=== Begin Enclosure ===
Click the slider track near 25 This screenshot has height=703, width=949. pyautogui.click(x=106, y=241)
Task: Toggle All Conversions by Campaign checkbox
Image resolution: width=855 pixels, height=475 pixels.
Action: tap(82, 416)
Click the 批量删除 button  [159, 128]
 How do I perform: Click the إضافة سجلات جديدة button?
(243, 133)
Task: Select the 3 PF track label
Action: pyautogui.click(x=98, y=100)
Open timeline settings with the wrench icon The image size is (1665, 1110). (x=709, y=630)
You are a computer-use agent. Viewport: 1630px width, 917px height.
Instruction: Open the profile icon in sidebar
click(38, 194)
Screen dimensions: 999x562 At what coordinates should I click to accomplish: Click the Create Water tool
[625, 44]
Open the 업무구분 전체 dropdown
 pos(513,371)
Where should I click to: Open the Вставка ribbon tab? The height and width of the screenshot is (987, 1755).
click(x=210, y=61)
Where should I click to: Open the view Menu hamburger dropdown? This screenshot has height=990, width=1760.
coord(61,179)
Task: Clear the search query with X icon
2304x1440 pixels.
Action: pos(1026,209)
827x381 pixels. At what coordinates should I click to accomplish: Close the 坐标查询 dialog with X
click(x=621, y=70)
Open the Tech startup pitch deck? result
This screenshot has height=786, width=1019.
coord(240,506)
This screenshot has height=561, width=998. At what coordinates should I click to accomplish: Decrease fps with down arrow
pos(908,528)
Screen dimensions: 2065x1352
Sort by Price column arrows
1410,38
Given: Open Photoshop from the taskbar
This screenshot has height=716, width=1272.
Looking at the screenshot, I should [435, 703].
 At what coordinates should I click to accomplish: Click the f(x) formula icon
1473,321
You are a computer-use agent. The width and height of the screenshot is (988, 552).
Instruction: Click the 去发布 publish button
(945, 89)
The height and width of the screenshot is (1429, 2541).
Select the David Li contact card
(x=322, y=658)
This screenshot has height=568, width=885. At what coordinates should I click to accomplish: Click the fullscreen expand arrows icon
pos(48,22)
=== End Enclosure ===
◆ EXERCISE GOAL: Every line above is to be transcribed exactly, with nothing missed.

◆ PROBLEM SOLUTION:
Click the slider track near 25 This screenshot has height=703, width=949. pyautogui.click(x=106, y=241)
Task: Toggle All Conversions by Campaign checkbox
Image resolution: width=855 pixels, height=475 pixels.
Action: tap(82, 416)
Click the 批量删除 button  [159, 128]
 How do I perform: Click the إضافة سجلات جديدة button?
(243, 133)
Task: Select the 3 PF track label
Action: pyautogui.click(x=98, y=100)
Open timeline settings with the wrench icon The image size is (1665, 1110). (x=709, y=630)
You are a computer-use agent. Viewport: 1630px width, 917px height.
Instruction: Open the profile icon in sidebar
click(38, 194)
Screen dimensions: 999x562 At what coordinates should I click to accomplish: Click the Create Water tool
[625, 44]
Open the 업무구분 전체 dropdown
 pos(513,371)
Where should I click to: Open the Вставка ribbon tab? The height and width of the screenshot is (987, 1755).
click(x=210, y=61)
Where should I click to: Open the view Menu hamburger dropdown? This screenshot has height=990, width=1760.
coord(61,179)
Task: Clear the search query with X icon
2304x1440 pixels.
Action: pos(1026,209)
827x381 pixels. At what coordinates should I click to accomplish: Close the 坐标查询 dialog with X
click(x=621, y=70)
Open the Tech startup pitch deck? result
This screenshot has height=786, width=1019.
coord(240,506)
This screenshot has height=561, width=998. At what coordinates should I click to accomplish: Decrease fps with down arrow
pos(908,528)
Screen dimensions: 2065x1352
Sort by Price column arrows
1410,38
Given: Open Photoshop from the taskbar
This screenshot has height=716, width=1272.
Looking at the screenshot, I should [435, 703].
 At what coordinates should I click to accomplish: Click the f(x) formula icon
1473,321
You are a computer-use agent. The width and height of the screenshot is (988, 552).
Instruction: Click the 去发布 publish button
(945, 89)
The height and width of the screenshot is (1429, 2541).
Select the David Li contact card
(x=322, y=658)
This screenshot has height=568, width=885. At what coordinates should I click to accomplish: Click the fullscreen expand arrows icon
pos(48,22)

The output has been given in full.